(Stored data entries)
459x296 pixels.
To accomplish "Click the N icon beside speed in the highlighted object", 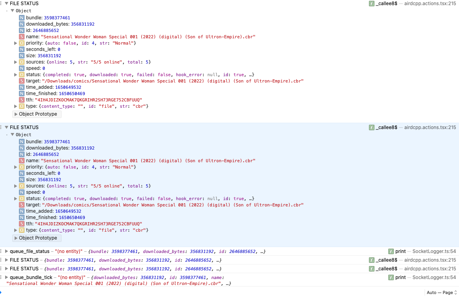I will (22, 192).
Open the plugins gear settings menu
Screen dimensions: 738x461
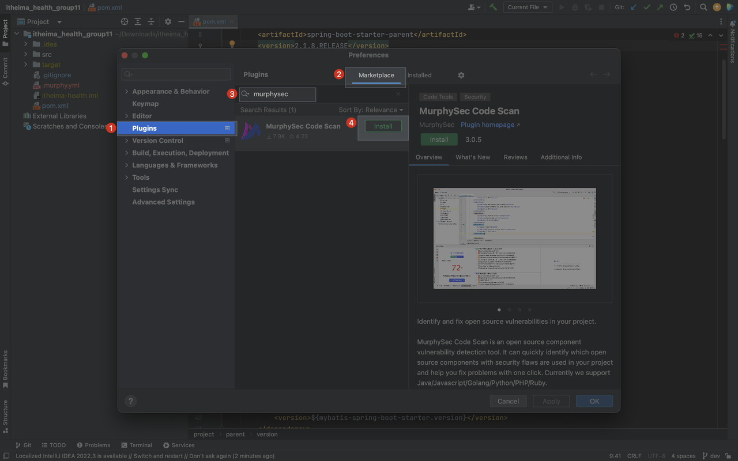461,75
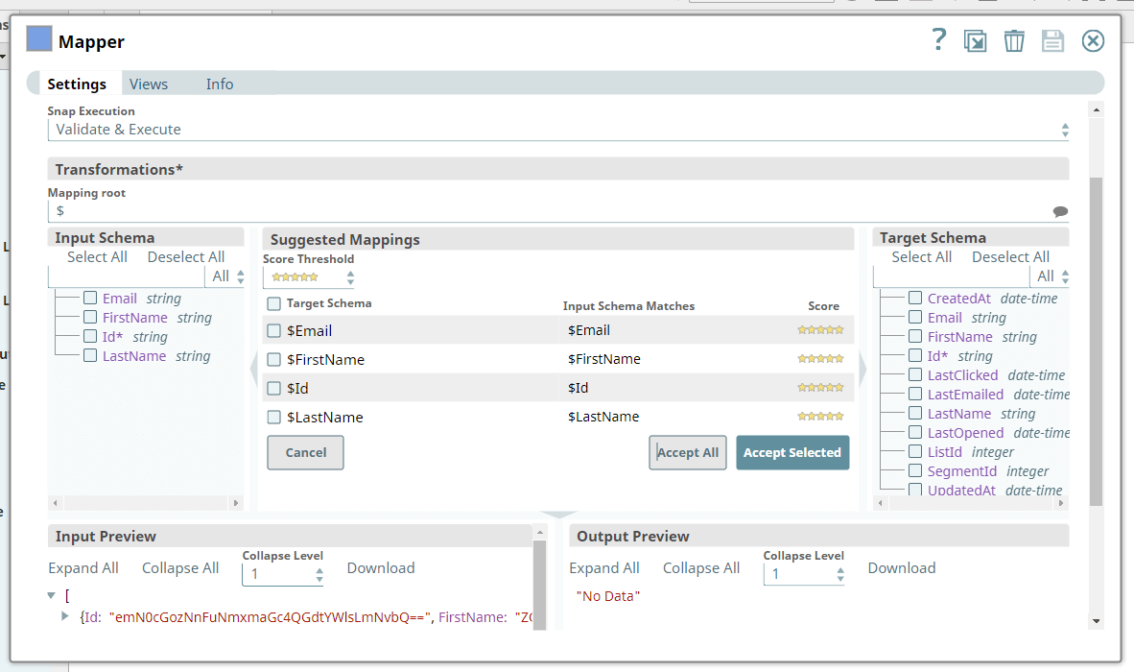Click the Input Preview Collapse Level field

coord(278,575)
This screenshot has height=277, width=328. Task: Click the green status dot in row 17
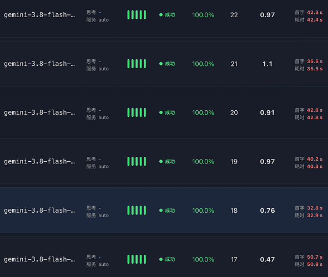click(161, 259)
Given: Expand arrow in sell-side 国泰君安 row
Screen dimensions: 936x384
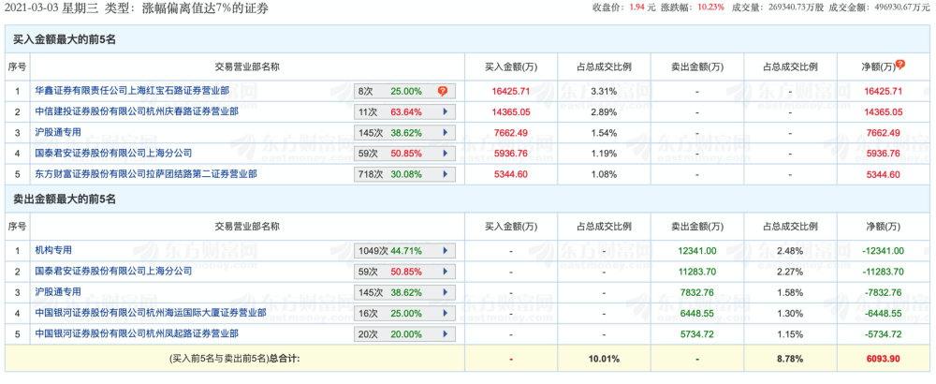Looking at the screenshot, I should [445, 272].
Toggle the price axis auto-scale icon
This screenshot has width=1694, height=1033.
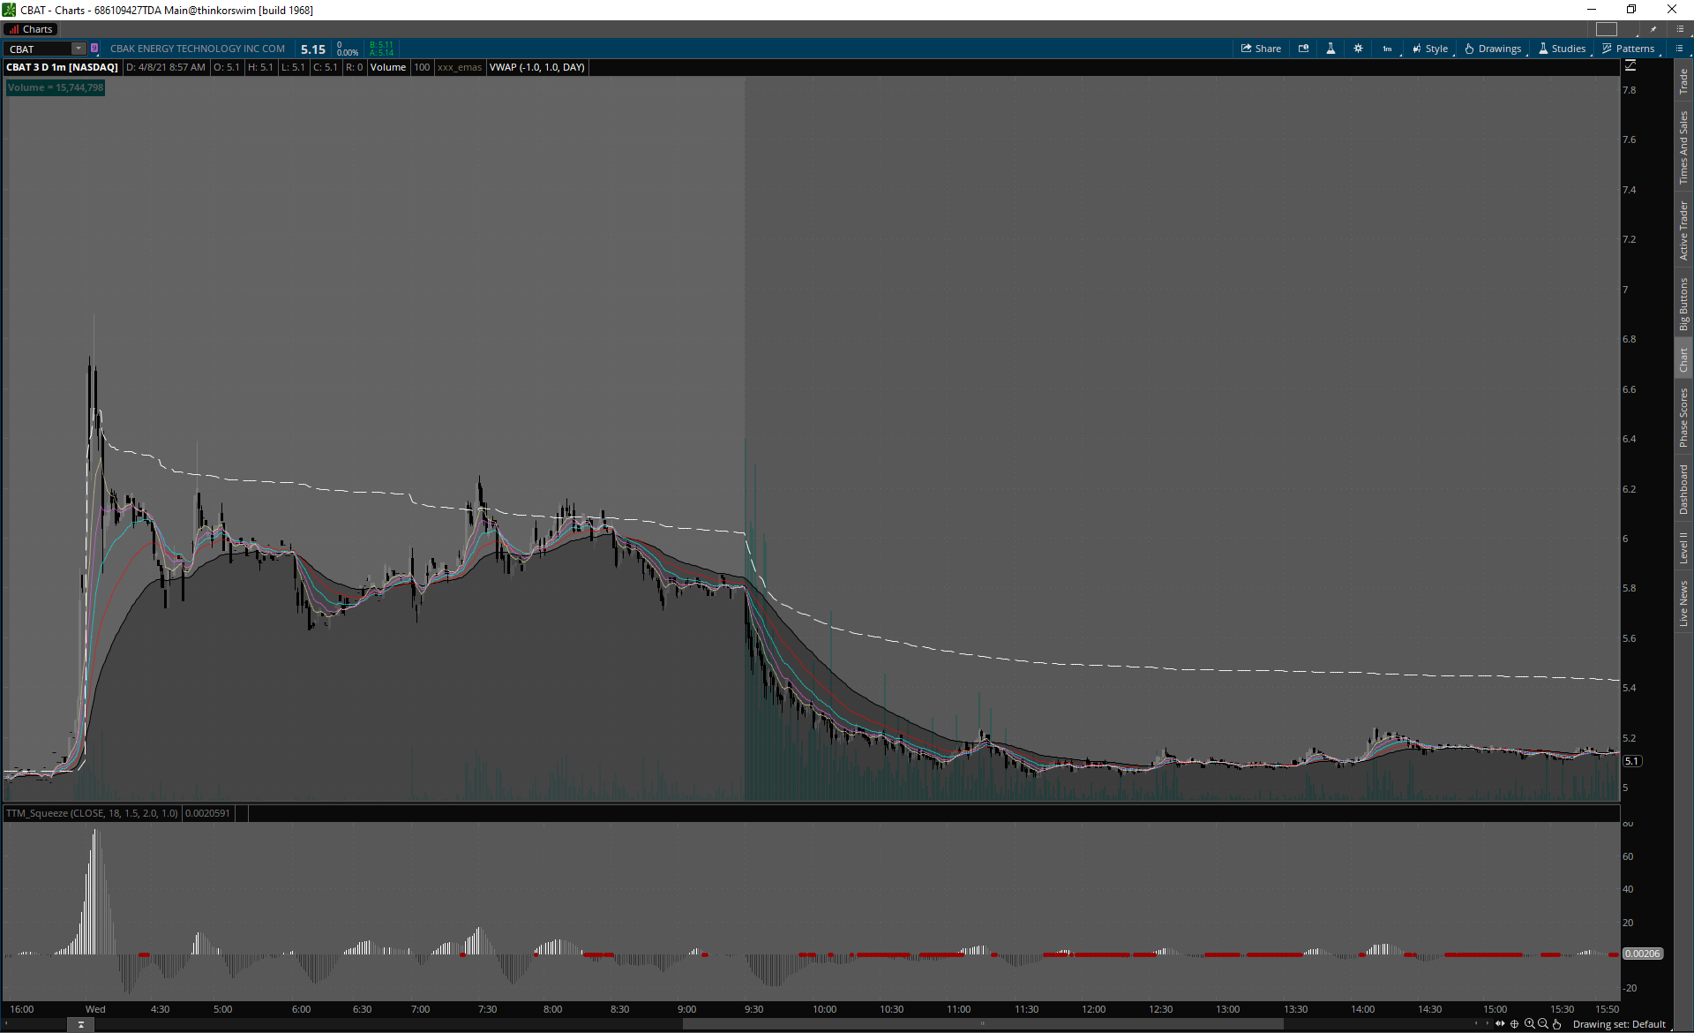pyautogui.click(x=1630, y=66)
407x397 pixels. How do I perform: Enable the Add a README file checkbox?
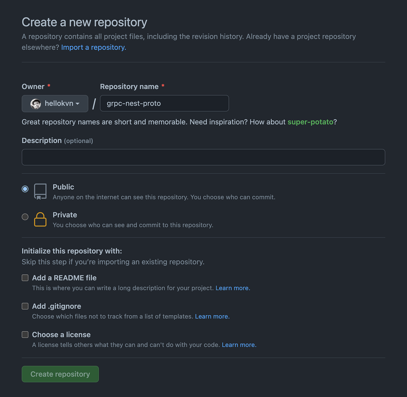[x=25, y=278]
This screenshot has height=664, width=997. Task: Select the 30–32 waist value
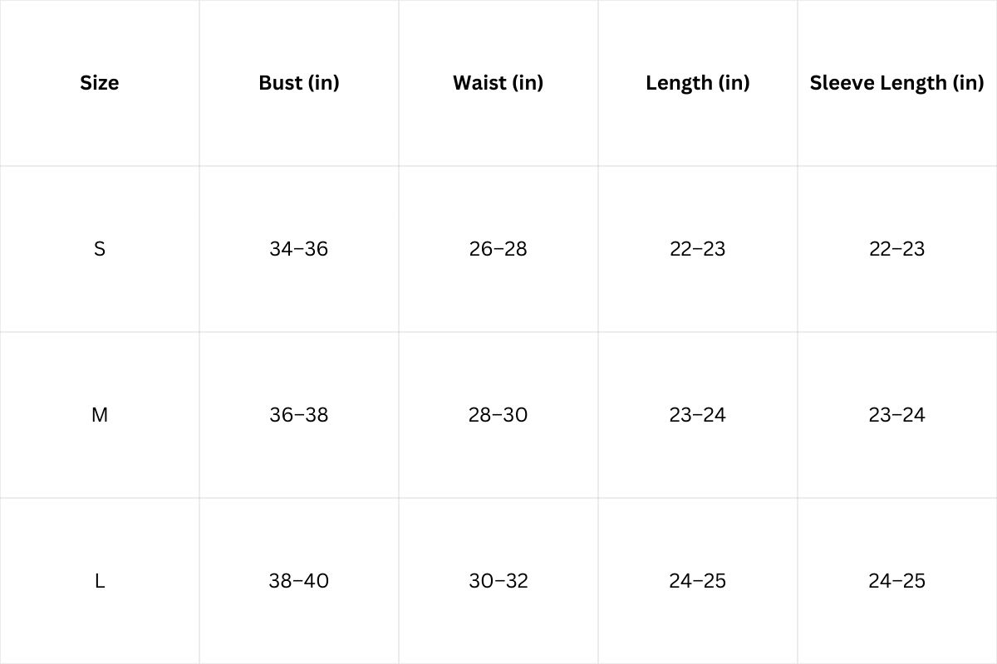[499, 581]
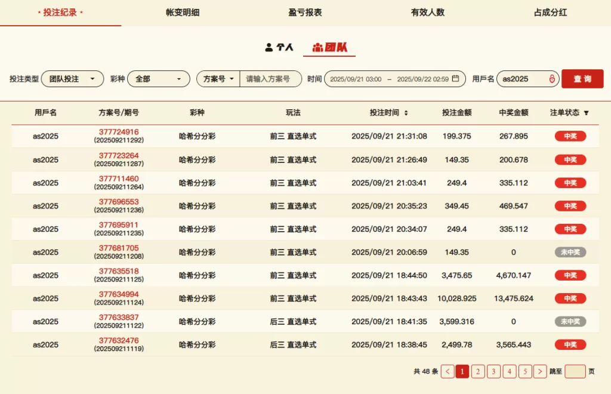Click the jump-to-page input box
Screen dimensions: 611x394
click(575, 371)
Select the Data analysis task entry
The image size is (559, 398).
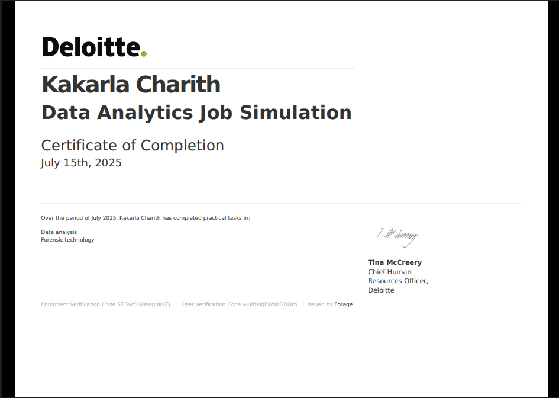click(x=59, y=232)
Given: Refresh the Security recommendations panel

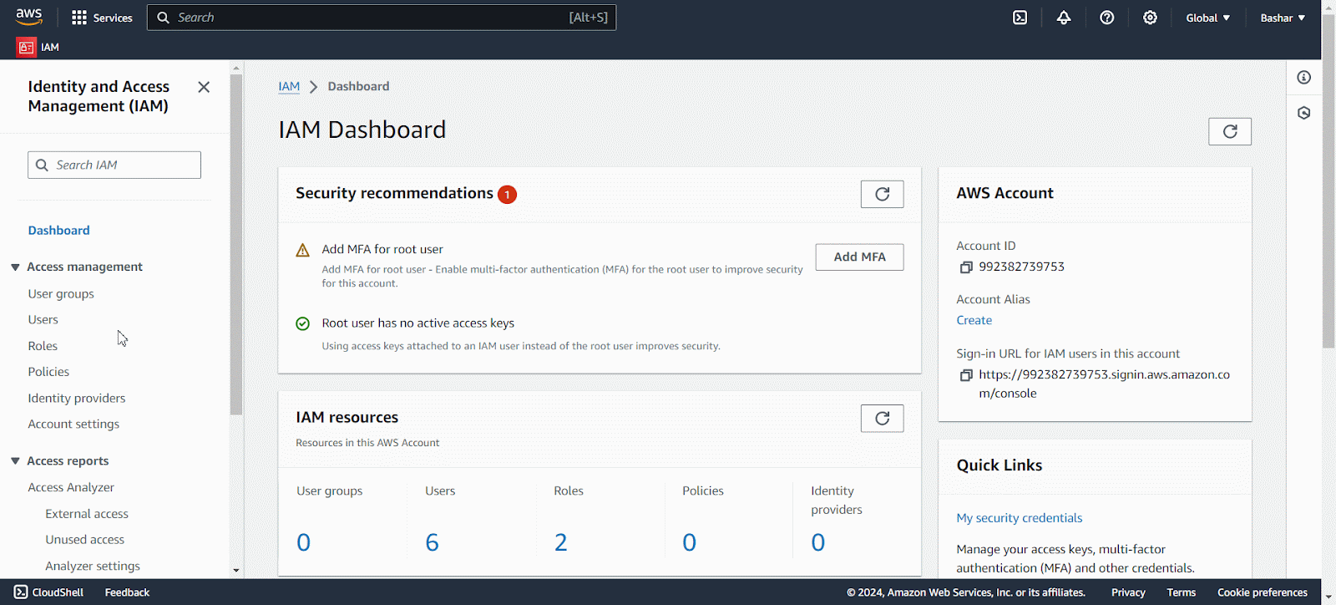Looking at the screenshot, I should [882, 194].
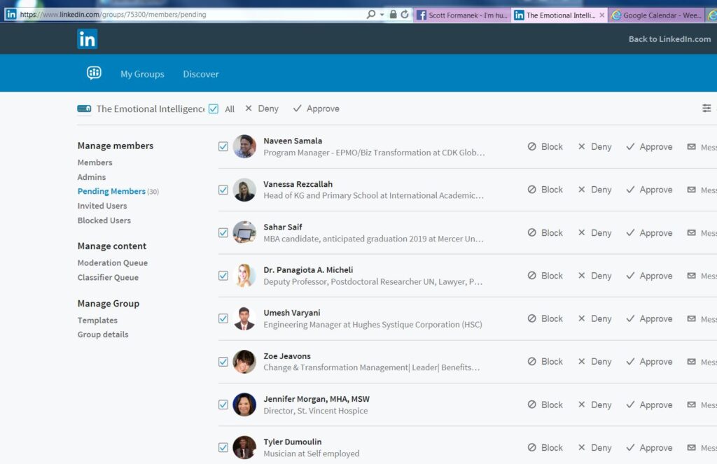Toggle checkbox for Zoe Jeavons
This screenshot has width=717, height=464.
223,361
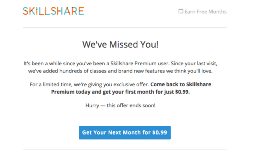Image resolution: width=260 pixels, height=151 pixels.
Task: Click the Hurry — this offer ends soon! line
Action: pyautogui.click(x=120, y=105)
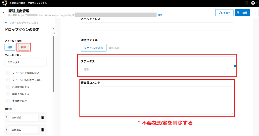This screenshot has width=259, height=136.
Task: Click the 削除 button to delete field
Action: 24,47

Directions: Put the records from the line with "Given: Expand arrow in sell-side 国泰君安 row" to the line with "pyautogui.click(x=1630, y=66)" into a two-column CSV with the headers instruction and action, one row per record, quoting each field and turning line breaks into spaces. Leave the pictures out.

In response:
instruction,action
"Given: Expand arrow in sell-side 国泰君安 row Screen dimensions: 936x384","Looking at the screenshot, I should [445, 272]."
"Toggle the price axis auto-scale icon This screenshot has width=1694, height=1033.","pyautogui.click(x=1630, y=66)"